_TASK GOAL_. Copy each of the following lines out word for word.

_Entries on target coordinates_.
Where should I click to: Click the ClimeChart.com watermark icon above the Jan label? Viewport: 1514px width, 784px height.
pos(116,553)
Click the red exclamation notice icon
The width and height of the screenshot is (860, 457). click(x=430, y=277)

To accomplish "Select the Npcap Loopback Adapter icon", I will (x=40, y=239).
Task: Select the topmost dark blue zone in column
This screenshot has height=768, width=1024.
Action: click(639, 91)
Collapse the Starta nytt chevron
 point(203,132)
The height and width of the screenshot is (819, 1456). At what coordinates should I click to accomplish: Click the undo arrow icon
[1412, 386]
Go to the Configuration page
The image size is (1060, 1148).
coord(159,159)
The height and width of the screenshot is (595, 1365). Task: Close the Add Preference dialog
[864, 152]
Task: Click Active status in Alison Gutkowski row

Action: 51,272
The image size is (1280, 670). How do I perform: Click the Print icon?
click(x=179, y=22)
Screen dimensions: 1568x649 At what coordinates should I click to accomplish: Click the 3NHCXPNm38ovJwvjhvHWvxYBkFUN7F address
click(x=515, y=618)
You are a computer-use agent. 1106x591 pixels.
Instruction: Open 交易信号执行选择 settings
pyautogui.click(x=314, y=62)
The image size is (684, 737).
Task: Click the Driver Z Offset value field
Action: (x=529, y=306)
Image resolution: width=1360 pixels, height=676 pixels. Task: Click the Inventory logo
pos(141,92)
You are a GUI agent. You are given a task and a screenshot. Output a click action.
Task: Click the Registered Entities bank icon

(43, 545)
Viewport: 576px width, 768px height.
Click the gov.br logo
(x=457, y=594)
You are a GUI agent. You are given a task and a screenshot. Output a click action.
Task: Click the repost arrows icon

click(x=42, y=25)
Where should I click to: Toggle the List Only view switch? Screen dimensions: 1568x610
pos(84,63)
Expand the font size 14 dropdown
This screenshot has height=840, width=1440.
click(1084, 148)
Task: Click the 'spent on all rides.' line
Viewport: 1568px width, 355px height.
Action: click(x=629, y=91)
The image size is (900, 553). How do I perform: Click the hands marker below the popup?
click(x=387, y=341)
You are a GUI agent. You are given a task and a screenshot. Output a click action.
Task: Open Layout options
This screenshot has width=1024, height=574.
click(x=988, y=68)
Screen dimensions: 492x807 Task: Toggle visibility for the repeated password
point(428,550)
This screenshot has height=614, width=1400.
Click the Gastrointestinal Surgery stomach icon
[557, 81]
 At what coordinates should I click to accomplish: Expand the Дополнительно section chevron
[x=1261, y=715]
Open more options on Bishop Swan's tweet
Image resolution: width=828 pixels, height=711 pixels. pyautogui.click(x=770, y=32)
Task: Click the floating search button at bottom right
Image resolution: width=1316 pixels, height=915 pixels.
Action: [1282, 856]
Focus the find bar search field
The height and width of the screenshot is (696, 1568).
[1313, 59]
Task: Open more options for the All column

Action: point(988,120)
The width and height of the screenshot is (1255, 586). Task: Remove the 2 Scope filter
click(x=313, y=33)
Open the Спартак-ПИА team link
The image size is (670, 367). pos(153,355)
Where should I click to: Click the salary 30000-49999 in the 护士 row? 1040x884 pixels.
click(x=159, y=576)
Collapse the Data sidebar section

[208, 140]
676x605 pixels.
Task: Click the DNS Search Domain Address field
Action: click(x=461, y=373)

_SOLUTION TO THIS EXERCISE_.
Where should I click to: Click the ClimeChart.com watermark icon above the Jan label? Viewport: 1514px width, 784px height.
pos(116,553)
Click the red exclamation notice icon
The width and height of the screenshot is (860, 457). click(x=430, y=277)

To accomplish "Select the Npcap Loopback Adapter icon", I will (x=40, y=239).
Task: Select the topmost dark blue zone in column
This screenshot has height=768, width=1024.
Action: click(639, 91)
Collapse the Starta nytt chevron
 point(203,132)
The height and width of the screenshot is (819, 1456). At what coordinates should I click to accomplish: Click the undo arrow icon
[1412, 386]
Go to the Configuration page
The image size is (1060, 1148).
coord(159,159)
The height and width of the screenshot is (595, 1365). Task: Close the Add Preference dialog
[864, 152]
Task: Click Active status in Alison Gutkowski row

Action: 51,272
The image size is (1280, 670). How do I perform: Click the Print icon?
click(x=179, y=22)
Screen dimensions: 1568x649 At what coordinates should I click to accomplish: Click the 3NHCXPNm38ovJwvjhvHWvxYBkFUN7F address
click(x=515, y=618)
You are a computer-use agent. 1106x591 pixels.
Instruction: Open 交易信号执行选择 settings
pyautogui.click(x=314, y=62)
The image size is (684, 737).
Task: Click the Driver Z Offset value field
Action: (x=529, y=306)
Image resolution: width=1360 pixels, height=676 pixels. Task: Click the Inventory logo
pos(141,92)
You are a GUI agent. You are given a task and a screenshot. Output a click action.
Task: Click the Registered Entities bank icon

(43, 545)
Viewport: 576px width, 768px height.
Click the gov.br logo
(x=457, y=594)
You are a GUI agent. You are given a task and a screenshot. Output a click action.
Task: Click the repost arrows icon

click(x=42, y=25)
Where should I click to: Toggle the List Only view switch? Screen dimensions: 1568x610
pos(84,63)
Expand the font size 14 dropdown
This screenshot has height=840, width=1440.
click(1084, 148)
Task: Click the 'spent on all rides.' line
Viewport: 1568px width, 355px height.
Action: click(x=629, y=91)
The image size is (900, 553). How do I perform: Click the hands marker below the popup?
click(x=387, y=341)
You are a GUI agent. You are given a task and a screenshot. Output a click action.
Task: Open Layout options
This screenshot has width=1024, height=574.
click(x=988, y=68)
Screen dimensions: 492x807 Task: Toggle visibility for the repeated password
point(428,550)
This screenshot has height=614, width=1400.
Click the Gastrointestinal Surgery stomach icon
[557, 81]
 At what coordinates should I click to accomplish: Expand the Дополнительно section chevron
[x=1261, y=715]
Open more options on Bishop Swan's tweet
Image resolution: width=828 pixels, height=711 pixels. pyautogui.click(x=770, y=32)
Task: Click the floating search button at bottom right
Image resolution: width=1316 pixels, height=915 pixels.
Action: [1282, 856]
Focus the find bar search field
The height and width of the screenshot is (696, 1568).
[1313, 59]
Task: Open more options for the All column

Action: point(988,120)
The width and height of the screenshot is (1255, 586). Task: Remove the 2 Scope filter
click(x=313, y=33)
Open the Спартак-ПИА team link
The image size is (670, 367). pos(153,355)
Where should I click to: Click the salary 30000-49999 in the 护士 row? 1040x884 pixels.
click(x=159, y=576)
Collapse the Data sidebar section

[208, 140]
676x605 pixels.
Task: Click the DNS Search Domain Address field
Action: click(x=461, y=373)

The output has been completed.